Nas particulares, também já se percebe a intenção de prosseguir remotamente com o maior número de aulas possível, mesmo sem pandemia. Há planos de se chegar ao limite legal de 40% de atividades remotas, avançar nessa porcentagem e até transformar cursos antes presenciais em EAD. Há reaberturas de fachada, com aulas nas faculdades uma, duas vezes por semana, e por apenas, duas, três horas.
A qualidade despenca. No Brasil, falta fiscalização e regulação no EAD, o que abre caminho para "fábricas de diplomas", faculdades preocupadas só com lucro.

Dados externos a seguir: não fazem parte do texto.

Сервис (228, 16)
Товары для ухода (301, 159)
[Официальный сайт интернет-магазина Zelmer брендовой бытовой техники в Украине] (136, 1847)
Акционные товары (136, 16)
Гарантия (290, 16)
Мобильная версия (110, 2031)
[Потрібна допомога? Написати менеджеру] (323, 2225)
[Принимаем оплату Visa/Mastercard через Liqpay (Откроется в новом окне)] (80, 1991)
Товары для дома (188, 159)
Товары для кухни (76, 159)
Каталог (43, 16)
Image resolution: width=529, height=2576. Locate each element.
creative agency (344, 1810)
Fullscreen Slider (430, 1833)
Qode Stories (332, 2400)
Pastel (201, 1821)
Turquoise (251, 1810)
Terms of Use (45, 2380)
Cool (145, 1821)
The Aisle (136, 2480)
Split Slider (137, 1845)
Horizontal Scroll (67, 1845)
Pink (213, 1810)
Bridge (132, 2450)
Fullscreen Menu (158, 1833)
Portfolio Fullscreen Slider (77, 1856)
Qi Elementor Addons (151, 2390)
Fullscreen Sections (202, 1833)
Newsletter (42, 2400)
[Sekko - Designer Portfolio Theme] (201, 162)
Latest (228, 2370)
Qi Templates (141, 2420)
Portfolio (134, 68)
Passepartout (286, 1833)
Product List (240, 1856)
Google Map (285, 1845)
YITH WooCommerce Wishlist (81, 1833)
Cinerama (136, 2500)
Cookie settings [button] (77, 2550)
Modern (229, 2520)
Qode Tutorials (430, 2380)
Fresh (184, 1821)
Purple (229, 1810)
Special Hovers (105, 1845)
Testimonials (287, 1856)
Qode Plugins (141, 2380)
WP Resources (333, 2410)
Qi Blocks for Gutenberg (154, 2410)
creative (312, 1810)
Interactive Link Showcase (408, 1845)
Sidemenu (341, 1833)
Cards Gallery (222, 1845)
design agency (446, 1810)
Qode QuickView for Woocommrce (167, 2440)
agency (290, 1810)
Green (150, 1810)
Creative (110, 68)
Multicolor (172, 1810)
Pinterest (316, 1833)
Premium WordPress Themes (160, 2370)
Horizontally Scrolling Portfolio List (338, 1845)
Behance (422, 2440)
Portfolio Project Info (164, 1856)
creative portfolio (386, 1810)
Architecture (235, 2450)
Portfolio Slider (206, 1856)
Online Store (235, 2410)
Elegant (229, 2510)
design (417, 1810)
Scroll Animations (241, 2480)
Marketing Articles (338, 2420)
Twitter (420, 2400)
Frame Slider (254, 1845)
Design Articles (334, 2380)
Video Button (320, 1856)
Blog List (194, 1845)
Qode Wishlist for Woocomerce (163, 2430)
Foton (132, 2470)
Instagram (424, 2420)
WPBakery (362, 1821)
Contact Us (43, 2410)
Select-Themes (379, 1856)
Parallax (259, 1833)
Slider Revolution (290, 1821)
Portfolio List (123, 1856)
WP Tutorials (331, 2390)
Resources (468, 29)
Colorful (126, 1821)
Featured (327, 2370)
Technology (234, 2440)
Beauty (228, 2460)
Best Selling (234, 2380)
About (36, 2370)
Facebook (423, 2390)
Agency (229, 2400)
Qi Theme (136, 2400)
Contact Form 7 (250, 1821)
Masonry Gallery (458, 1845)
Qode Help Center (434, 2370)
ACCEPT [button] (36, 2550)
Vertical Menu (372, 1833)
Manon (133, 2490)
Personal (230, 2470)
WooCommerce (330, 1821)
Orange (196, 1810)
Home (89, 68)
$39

A professora de direito da USP Maria Paula Dallari Bucci, ex-secretária de educação superior do Ministério da Educação (2008-2010), e o professor da UFRJ Carlos Eduardo Bielschowsky, ex-secretário de educação a distância do MEC (2007-2010), alertaram para esse risco, em artigo do portal Jota, dando como exemplo cursos de pedagogia.
Em 2019, relatam, na pré-pandemia portanto, 55,5% dos alunos dessa carreira faziam EAD em faculdades dos dez maiores grupos de educação do país. Desses, 65% estavam em cursos com conceito insuficiente no Enade (Exame Nacional de Desempenho dos Estudantes), contra 22,2% nas presenciais. São esses os futuros professores do país. E, com o fechamento prolongado do ensino superior, uma geração de profissionais das mais diversas áreas terá sido formada com as fragilidades do ensino remoto.
É bom lembrar que as universidades do estado de São Paulo foram liberadas já no final de 2020 a retomar parcialmente as atividades presenciais e que, desde outubro de 2021, podem receber 100% dos alunos. Membro da comissão de legislação e normas do Conselho Estadual de Educação de SP, Décio Lencioni Machado diz que instituições que insistirem em permanecer fechadas devem sofrer ações judiciais.
Especializado em direito educacional, ele explica que a autonomia universitária, garantida pela Constituição, não pode ser confundida com soberania. "Há normas a serem cumpridas, e, no cenário atual, o fechamento das universidades não se justifica."